This is where I *try* to push aside thoughts about ingredients and just look at the brand, what this line is advertised for and whether or not it lived up to its claims based on my experience. I used these products pretty extensively through the summer of 2015 and slowed down a bit in the fall. I’m more than halfway through the toner, serum, emulsion and cream. The oil I’m a bit behind in usage.
“Good food for health is also good for the skin” & “To protect your skin for 14 years, not just for 14 days” Showcasing a lot of beautiful fruit photography, they seem to be the masters of marketing ‘natural’ without ever having to mention the word. Something I find that helps me feel a bit better about the strong marketing is reminding myself that they create pretty standard cosmetic formulations and then throw in a particular food ingredient to highlight and advertise. What I really liked is that on this line they actually list the weighted amounts of pomegranate extract and pomegranate seed oil they included in the formulations. (I haven’t purchased any other box sets yet, but I will continue to investigate)

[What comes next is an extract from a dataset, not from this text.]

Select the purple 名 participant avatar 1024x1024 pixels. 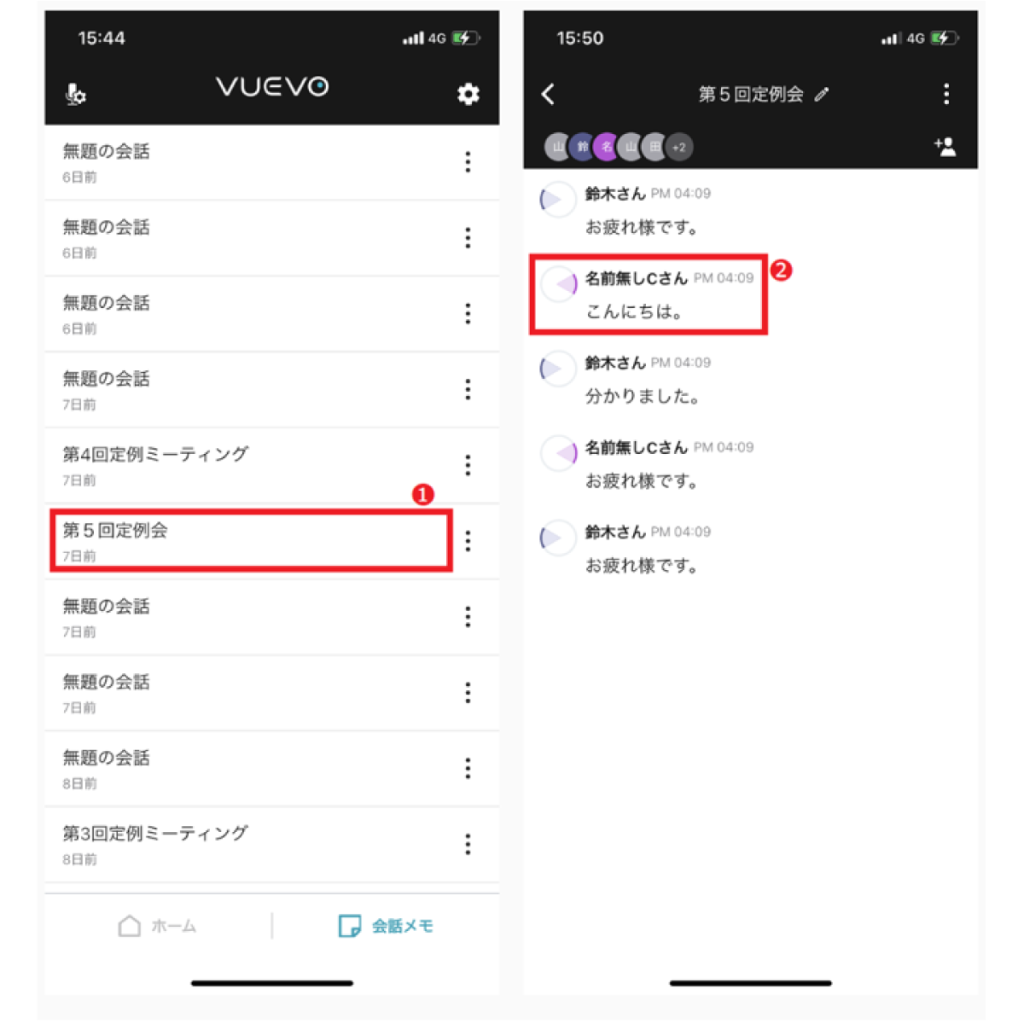click(x=607, y=147)
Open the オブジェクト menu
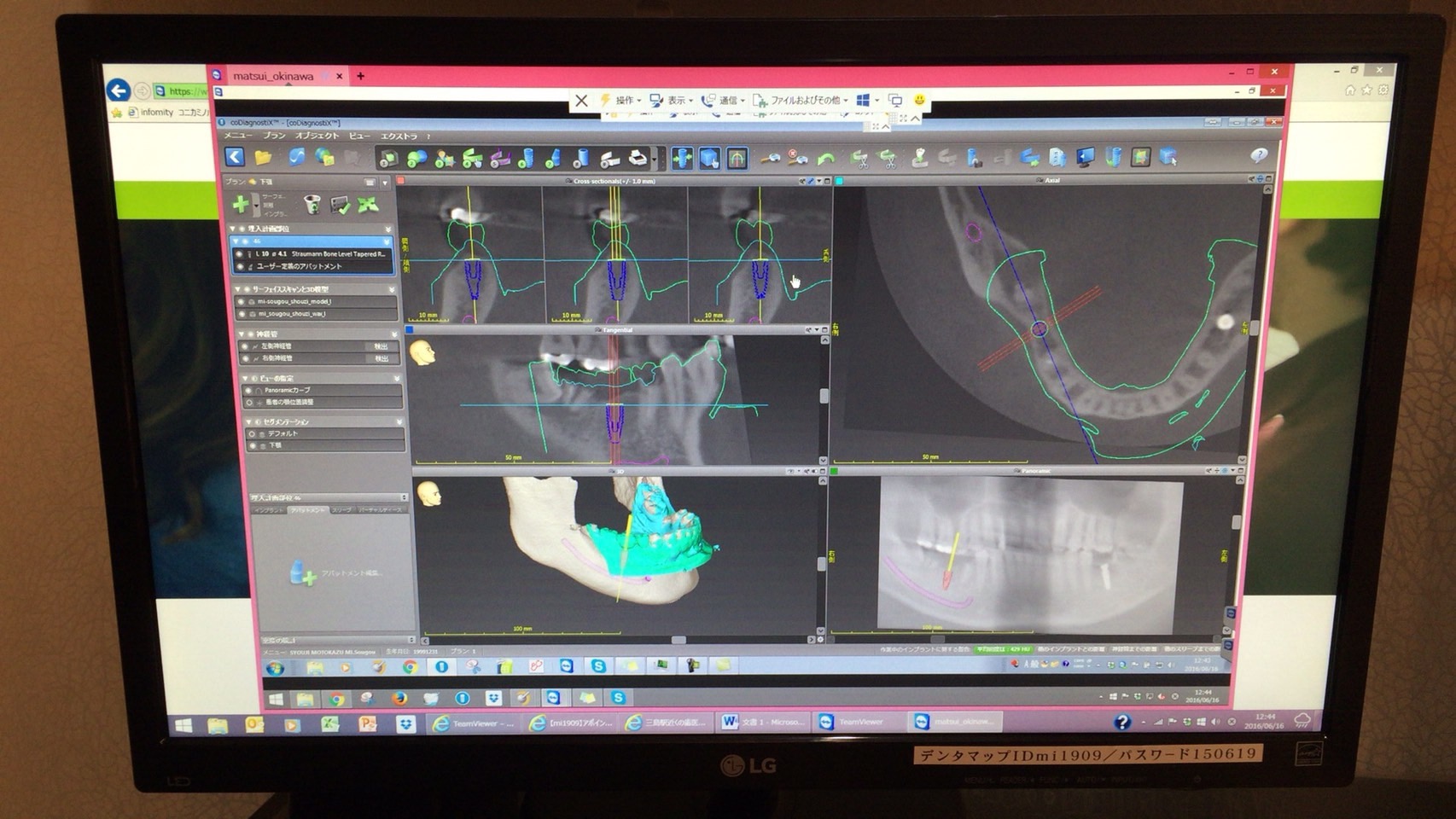This screenshot has width=1456, height=819. 317,136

Punica Granatum = pomegranate’s scientific name
석류 추 출물 =pomegranate fruit extract 석류씨오일 = pomegranate seed oil
Black pomegranate Line Link to Skinfood Korea
The story from Skinfood is: This mysteriously dark pomegranate is enriched with a higher amount of ellagic acid and antioxidants than the common red pomegranate. (taken from the back of the serum box) They also go on to say that they’re using a proprietary active extracted from the black pomegranate, which to me means that they won’t patent or publish exactly what the concentration of ellagic acid they are getting so we have to kind of guesstimate the true amount of antioxidants. I admit, I get a little swept up with the notion of pomegranates making me beautiful, I think it might be all the red. Initially my stance is that I feel like the juice should be consumed and not slathered but I’ve had good luck with pomegranate sheet masks so, maybe this will be a nice lotion
What each product is advertised to do:
- Toner: for smooth supple skin. Yes I would say this is a standard toner, felt like a more hydrating style of toner rather than the more alcohol heavy toners I grew up with. Definitely felt more viscous than a standard toner, tested around a pH of 5
- Serum: Hydrate, illuminate, and plump up your skin. Yes to the hydrate and plumping, albeit temporary (24hrs). I have come to realize through attempting to photograph the plumping action… that I don’t have wrinkles to plump. I have some very fine lines and the plumping occurred mostly around the eye area for me, but I just failed at capturing the moment *cries* In terms of illumination, this serum definitely doesn’t dry matte, and does appear just a little shiny on the skin, which is probably where the ‘illuminating’ quality appears.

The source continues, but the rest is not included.